The New Paradigm

What happens when people decide they no longer want to buy houses? Seriously? What happens when decent earners get comfy in their two-bedroom, no frills walk-ups, preferring instead to spend money on long vacations, mango chicken, and slip rentals? When water cooler talk reverts to: riding mowers, elections, and Academy awards.
Los Angeles and San Francisco will soon be like New York City, where it isn't necessarily the case that people of middle-class loin strive to own. Where people live the whole of their lives, adolescence to seniority, without property ownership, without expectation and without stigma.
We're past the point of commiseration-less candor: 'Oh I'm sorry Mr.

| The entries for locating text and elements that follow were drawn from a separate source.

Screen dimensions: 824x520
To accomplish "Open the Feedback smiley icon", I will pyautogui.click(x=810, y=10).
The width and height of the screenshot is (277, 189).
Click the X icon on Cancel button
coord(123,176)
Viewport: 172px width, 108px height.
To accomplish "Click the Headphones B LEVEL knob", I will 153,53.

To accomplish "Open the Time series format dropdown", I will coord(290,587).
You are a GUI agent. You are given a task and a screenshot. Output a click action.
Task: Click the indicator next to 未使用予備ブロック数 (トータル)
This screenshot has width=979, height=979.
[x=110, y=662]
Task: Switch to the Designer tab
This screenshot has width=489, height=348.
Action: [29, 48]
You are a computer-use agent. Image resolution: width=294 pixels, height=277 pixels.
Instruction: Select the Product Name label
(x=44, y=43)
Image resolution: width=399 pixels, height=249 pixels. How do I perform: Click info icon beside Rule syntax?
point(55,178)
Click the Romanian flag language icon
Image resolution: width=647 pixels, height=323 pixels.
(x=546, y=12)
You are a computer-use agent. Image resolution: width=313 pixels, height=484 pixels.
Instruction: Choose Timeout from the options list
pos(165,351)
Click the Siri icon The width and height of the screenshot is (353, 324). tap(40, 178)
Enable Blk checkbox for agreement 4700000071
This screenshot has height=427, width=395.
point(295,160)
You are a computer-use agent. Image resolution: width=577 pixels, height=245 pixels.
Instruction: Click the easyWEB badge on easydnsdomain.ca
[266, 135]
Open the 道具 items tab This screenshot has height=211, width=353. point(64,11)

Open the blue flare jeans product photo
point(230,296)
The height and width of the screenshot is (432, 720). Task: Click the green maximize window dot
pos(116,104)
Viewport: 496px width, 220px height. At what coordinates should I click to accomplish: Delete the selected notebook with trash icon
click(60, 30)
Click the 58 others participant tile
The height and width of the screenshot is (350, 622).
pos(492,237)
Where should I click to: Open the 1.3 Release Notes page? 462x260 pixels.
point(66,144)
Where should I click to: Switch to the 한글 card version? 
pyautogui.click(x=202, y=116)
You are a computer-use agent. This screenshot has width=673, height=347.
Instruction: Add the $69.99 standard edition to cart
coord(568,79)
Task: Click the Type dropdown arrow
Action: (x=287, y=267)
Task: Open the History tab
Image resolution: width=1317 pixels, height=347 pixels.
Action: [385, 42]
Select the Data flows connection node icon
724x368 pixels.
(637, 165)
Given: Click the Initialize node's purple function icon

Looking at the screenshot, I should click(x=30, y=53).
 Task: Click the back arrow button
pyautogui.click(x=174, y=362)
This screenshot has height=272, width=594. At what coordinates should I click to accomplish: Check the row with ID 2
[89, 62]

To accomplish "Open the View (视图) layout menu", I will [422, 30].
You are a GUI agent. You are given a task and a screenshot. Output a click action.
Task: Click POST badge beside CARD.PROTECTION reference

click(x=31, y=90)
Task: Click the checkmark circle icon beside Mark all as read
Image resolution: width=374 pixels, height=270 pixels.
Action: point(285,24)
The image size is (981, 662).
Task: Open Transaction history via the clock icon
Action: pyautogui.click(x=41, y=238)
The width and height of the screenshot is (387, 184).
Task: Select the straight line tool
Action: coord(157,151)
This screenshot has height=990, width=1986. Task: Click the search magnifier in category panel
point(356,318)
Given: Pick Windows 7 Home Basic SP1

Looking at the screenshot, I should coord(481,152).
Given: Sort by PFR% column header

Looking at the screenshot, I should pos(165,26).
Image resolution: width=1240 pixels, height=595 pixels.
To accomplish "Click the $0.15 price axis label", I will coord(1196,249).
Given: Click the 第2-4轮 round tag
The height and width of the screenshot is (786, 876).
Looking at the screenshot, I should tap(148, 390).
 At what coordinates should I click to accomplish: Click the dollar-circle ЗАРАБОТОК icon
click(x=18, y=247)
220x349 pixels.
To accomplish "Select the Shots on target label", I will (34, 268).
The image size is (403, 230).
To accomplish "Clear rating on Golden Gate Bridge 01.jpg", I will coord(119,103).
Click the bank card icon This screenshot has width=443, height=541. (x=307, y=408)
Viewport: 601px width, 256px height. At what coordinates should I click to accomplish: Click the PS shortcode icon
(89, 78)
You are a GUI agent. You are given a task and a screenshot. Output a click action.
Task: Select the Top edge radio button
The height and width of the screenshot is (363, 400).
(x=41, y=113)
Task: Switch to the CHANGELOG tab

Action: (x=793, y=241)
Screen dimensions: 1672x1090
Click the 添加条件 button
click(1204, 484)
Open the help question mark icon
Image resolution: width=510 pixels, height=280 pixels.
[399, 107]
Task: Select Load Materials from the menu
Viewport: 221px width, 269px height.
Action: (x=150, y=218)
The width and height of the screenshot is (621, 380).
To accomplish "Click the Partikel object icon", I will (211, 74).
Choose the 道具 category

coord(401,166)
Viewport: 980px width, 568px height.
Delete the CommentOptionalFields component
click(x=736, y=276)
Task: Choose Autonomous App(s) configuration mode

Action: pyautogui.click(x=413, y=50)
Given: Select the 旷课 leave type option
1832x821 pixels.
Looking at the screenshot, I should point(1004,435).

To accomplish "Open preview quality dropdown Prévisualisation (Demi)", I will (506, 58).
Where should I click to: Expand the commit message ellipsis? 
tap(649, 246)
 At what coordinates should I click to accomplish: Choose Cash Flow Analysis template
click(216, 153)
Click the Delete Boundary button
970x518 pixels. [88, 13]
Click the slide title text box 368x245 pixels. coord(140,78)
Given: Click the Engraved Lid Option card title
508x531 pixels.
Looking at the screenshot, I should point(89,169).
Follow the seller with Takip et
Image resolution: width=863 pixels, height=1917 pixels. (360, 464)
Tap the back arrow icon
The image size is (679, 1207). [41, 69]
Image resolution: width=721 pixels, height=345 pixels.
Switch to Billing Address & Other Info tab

Entitlement can't scoop up a boy's pad in the Marina'. This isn't just about narrow comfort zones anymore (how I wish it were--this is more than a surrender to rhetoric). There ain't much of an entry level market left, and a lot of borderline buyers are beginning to back away.
What happens when the whole notion of ownership becomes removed and inaccessible, like pony polo or the fox hunt, obscure pastimes of the wealthy elite.
But this is America. What am I worried about? There's plenty of room for development in pleasing sun-belt destinations like Midland and Odessa, Las Cruces and Laughlin. They'll always be cheap four bedroom houses somewhere, and so long as there are, we'll never have to look at our model, at the ungainly pressures and policies of growth and decentralization. Shoot, who wants to bother with this analysis when there's shopping to be done at the cross-town mall.